IBM applied DataScience Capstone project

You can access the PowerPoint slides for this project in either Capstone projectpdf ,powerpoint slide show

Executive summary

This capstone project aims to predict the successful landing of the SpaceX Falcon 9 first stage using various machine learning classification algorithms. The project involves several key steps:

Data collection, wrangling, and formatting
Exploratory data analysis
Interactive data visualization
Machine learning prediction

According to our graphs, there is a correlation between certain features of rocket launches and their outcomes, whether successful or not. Additionally, it appears that the decision tree algorithm may be the most effective in predicting the successful landing of the Falcon 9 first stage.

Introduction

The goal of this capstone project is to predict whether the Falcon 9 first stage will land successfully. SpaceX offers Falcon 9 rocket launches at a cost of 62 million dollars, as advertised on their website. This is significantly lower than other providers, who charge upwards of 165 million dollars per launch. The cost savings are largely due to SpaceX’s ability to reuse the first stage. By predicting whether the first stage will land successfully, we can determine the cost of a launch. This information could be useful for other companies looking to compete with SpaceX for rocket launches.

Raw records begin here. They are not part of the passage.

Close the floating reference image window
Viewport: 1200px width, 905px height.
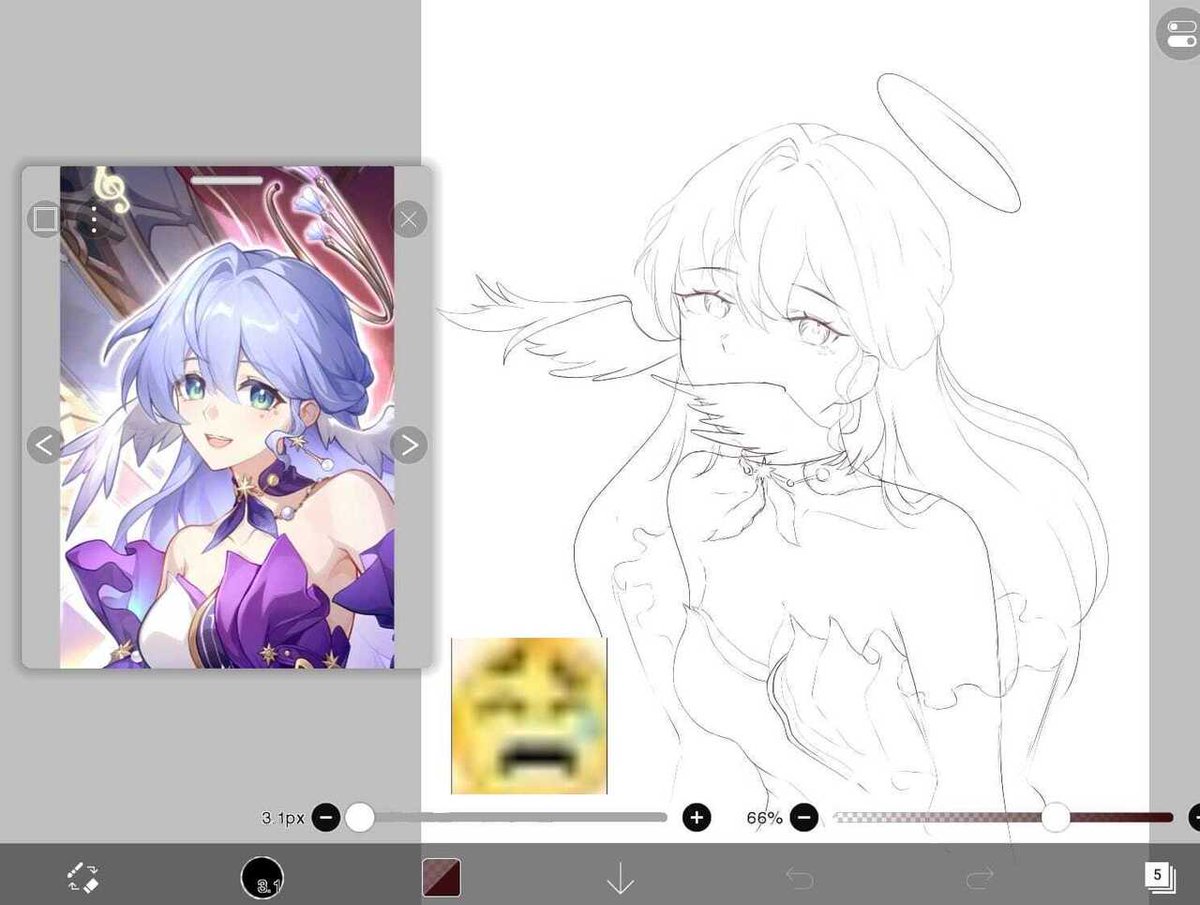408,219
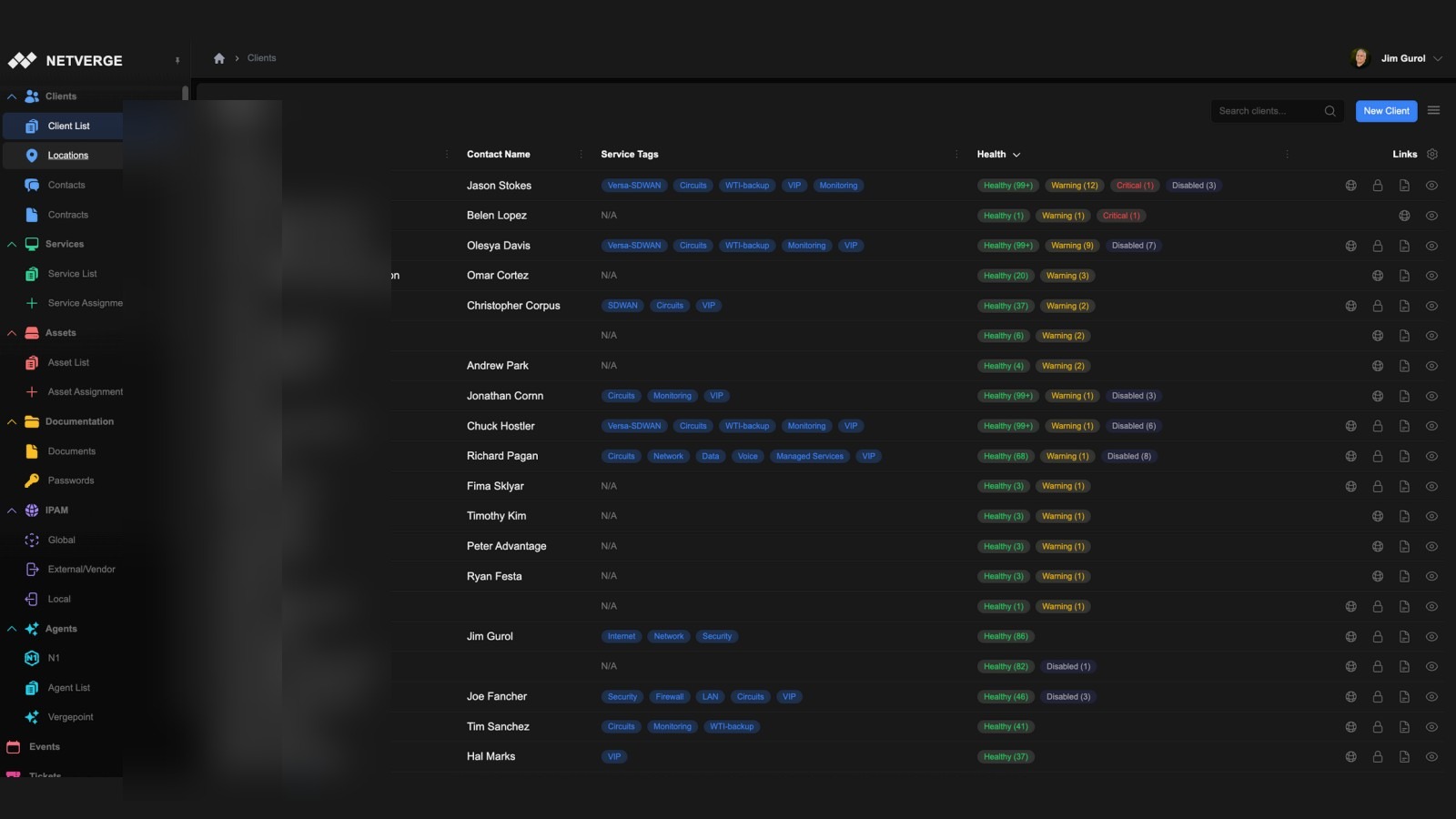1456x819 pixels.
Task: Select the Passwords icon under Documentation
Action: 33,480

It is important to note that most unsuccessful landings are planned. SpaceX sometimes performs controlled landings in the ocean. The main question we aim to answer is whether the first stage of a Falcon 9 rocket will land successfully given a set of features about the launch, such as payload mass, orbit type, and launch site.

Methodology

The methodology includes:

Data collection, wrangling, and formatting, using:
- SpaceX API
- Web scraping
Exploratory data analysis (EDA), using:
- Pandas and NumPy
- SQL
Data visualization, using:
- Matplotlib and Seaborn
- Folium
- Dash
Machine learning prediction, using :
- Logistic regression
- Support vector machine (SVM)
- Decision tree
- K-nearest neighbors (KNN)

Data Collection using Web Scraping

2Data Collection with Web Scraping.ipynb

The data was obtained by scraping the List of Falcon9 and Falcon Heavy launches web page.
The website exclusively provides data pertaining to Falcon 9 launches.
Initially, the Falcon9 Launch Wiki page is retrieved from the URL and a BeautifulSoup object is generated from the response of the requests.get() function.
Then, the column or variable names are obtained from the HTML table header using the find_all() function of BeautifulSoup.
A dataframe is subsequently constructed using the extracted column names and populated with launch records obtained from the table rows.
The resulting dataframe consists of 121 rows, representing instances, and 11 columns, representing features.

EDA with Pandas and Numpy

3EDA.ipynb Functions such as value_counts() from the Pandas and NumPy libraries are utilized to obtain fundamental information about the collected data, including:

Number of launches on each launch site
Number of occurrence of each orbit
Number and occurrence of each mission outcome

EDA with SQL

4EDA with SQL

SQL is used to query the data and address multiple questions about it, such as:

The distinct launch sites involved in the space mission.
Total payload mass carried by boosters launched by NASA (CRS)
Average payload mass carried by booster version F9 v1.1 The SQL functions and statements utilized comprise of SELECT, DISTINCT, AS, FROM, WHERE, LIMIT, LIKE, SUM(), AVG(), MIN(), BETWEEN, COUNT(), and YEAR().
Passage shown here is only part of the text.